Problem to solve
Look for the string "Summary" in the data below, and copy each line that holds it.
━━━ Dataset records ━━━
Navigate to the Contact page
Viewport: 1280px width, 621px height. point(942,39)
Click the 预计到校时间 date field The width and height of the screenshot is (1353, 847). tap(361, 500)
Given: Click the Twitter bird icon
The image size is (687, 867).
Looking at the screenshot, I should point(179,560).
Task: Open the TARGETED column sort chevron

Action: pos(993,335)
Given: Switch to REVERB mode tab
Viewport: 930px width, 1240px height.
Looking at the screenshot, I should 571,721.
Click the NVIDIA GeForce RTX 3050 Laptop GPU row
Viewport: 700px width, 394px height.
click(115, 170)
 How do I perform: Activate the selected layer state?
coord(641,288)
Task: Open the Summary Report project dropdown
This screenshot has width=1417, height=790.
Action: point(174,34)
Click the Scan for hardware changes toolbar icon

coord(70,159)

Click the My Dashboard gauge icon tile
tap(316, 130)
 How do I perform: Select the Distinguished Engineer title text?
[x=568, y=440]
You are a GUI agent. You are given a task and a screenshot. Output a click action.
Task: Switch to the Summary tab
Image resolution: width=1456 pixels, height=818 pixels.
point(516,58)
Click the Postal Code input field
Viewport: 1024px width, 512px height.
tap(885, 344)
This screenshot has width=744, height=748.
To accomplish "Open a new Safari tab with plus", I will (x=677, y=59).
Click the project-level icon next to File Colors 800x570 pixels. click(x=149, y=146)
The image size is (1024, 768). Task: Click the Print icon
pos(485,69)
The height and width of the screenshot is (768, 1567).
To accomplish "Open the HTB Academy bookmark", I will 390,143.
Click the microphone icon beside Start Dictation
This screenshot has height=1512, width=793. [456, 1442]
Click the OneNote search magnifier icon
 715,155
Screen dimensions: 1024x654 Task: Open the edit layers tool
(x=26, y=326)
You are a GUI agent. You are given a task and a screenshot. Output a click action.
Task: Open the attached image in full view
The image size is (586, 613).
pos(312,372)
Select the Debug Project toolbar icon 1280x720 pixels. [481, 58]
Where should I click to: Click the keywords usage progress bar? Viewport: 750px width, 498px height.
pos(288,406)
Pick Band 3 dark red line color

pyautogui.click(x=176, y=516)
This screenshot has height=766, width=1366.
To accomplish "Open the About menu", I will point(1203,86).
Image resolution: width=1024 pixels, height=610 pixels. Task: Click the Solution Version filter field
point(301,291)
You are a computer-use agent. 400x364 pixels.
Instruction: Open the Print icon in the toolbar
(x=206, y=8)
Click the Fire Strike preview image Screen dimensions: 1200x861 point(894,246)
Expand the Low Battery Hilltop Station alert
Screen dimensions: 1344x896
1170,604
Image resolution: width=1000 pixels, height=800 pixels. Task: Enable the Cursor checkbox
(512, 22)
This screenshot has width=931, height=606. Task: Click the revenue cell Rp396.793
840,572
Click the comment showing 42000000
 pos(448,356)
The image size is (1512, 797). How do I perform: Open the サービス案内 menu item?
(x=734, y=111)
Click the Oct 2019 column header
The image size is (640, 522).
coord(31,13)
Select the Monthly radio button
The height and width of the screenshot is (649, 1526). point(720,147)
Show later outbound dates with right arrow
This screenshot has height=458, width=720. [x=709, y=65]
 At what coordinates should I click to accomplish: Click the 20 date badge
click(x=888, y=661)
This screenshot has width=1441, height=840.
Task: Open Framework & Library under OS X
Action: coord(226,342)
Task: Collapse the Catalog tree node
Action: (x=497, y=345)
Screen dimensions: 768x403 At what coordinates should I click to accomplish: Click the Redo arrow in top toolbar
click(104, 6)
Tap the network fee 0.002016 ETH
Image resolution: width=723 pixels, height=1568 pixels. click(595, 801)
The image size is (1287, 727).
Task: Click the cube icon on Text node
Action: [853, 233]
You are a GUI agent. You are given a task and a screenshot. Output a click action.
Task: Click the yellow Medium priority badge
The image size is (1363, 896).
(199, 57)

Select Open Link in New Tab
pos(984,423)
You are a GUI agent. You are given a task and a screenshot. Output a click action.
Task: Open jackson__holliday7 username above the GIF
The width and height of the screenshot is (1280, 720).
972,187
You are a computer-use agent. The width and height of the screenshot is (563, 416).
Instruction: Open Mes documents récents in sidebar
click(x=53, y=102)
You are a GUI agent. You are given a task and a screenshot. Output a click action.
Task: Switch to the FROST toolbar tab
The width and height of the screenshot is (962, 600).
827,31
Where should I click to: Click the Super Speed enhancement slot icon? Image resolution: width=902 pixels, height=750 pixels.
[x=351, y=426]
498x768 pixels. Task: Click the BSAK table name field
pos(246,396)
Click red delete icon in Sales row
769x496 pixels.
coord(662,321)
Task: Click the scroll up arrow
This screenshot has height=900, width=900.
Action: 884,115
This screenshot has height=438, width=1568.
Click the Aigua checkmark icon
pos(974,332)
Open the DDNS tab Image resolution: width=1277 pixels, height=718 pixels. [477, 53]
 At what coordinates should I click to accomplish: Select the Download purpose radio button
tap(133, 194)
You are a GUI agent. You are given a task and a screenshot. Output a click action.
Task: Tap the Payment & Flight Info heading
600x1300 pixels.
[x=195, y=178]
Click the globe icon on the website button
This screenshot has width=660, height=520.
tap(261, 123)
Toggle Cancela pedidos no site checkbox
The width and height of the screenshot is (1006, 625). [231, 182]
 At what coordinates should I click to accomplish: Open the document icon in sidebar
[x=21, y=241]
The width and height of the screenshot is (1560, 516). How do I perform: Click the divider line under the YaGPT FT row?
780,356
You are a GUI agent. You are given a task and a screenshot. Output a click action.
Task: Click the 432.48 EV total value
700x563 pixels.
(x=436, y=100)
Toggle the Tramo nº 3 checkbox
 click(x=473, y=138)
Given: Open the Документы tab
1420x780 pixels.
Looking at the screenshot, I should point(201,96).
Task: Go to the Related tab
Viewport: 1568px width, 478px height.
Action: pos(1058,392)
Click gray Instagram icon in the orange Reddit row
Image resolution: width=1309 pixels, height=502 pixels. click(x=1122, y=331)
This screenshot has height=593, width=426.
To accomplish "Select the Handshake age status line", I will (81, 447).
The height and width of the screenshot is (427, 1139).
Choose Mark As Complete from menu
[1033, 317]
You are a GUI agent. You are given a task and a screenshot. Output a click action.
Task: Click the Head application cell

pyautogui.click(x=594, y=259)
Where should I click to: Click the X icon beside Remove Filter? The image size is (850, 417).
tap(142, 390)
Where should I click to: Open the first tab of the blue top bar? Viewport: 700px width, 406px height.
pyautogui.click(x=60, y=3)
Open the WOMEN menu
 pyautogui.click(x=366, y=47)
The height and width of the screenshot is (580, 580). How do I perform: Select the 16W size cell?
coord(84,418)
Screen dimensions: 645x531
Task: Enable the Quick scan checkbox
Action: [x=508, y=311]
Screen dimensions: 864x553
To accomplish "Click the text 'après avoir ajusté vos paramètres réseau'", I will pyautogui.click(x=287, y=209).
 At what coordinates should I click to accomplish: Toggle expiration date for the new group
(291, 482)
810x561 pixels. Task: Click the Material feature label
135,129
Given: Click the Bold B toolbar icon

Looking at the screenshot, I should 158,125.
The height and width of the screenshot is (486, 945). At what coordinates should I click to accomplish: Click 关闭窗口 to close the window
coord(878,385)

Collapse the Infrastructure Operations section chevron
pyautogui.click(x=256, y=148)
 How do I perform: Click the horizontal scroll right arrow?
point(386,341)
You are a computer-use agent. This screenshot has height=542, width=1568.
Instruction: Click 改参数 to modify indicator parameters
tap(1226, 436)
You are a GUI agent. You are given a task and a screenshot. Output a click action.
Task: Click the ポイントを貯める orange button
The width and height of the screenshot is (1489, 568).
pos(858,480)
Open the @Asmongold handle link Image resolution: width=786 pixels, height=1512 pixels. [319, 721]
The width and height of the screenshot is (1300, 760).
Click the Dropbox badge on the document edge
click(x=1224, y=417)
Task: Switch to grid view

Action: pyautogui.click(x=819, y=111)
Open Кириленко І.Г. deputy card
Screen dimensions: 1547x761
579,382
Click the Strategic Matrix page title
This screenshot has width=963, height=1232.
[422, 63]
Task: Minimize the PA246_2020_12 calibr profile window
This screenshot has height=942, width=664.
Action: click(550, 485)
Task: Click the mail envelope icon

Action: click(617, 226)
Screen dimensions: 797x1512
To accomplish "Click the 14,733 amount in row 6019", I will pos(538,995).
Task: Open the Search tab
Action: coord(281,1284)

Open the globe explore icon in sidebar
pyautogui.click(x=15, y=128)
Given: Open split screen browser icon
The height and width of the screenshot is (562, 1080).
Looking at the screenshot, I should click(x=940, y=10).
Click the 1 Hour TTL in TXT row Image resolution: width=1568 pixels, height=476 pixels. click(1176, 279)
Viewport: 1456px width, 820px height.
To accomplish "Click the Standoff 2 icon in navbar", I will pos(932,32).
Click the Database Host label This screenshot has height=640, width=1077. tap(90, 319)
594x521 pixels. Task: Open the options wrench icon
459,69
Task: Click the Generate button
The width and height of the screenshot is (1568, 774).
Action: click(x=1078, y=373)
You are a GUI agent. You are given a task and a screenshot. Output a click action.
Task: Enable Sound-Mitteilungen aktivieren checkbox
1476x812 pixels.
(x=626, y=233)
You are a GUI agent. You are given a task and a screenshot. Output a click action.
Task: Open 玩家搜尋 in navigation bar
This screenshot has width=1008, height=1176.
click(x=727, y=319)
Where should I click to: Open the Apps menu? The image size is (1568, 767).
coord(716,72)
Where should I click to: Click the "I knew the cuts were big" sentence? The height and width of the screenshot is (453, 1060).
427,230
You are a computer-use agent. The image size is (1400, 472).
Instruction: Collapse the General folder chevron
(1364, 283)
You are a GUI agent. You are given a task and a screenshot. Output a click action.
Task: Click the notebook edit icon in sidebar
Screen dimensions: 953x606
━━━
Answer for this exercise
Task: Open the Summary Report project dropdown
Task: Switch to the Summary tab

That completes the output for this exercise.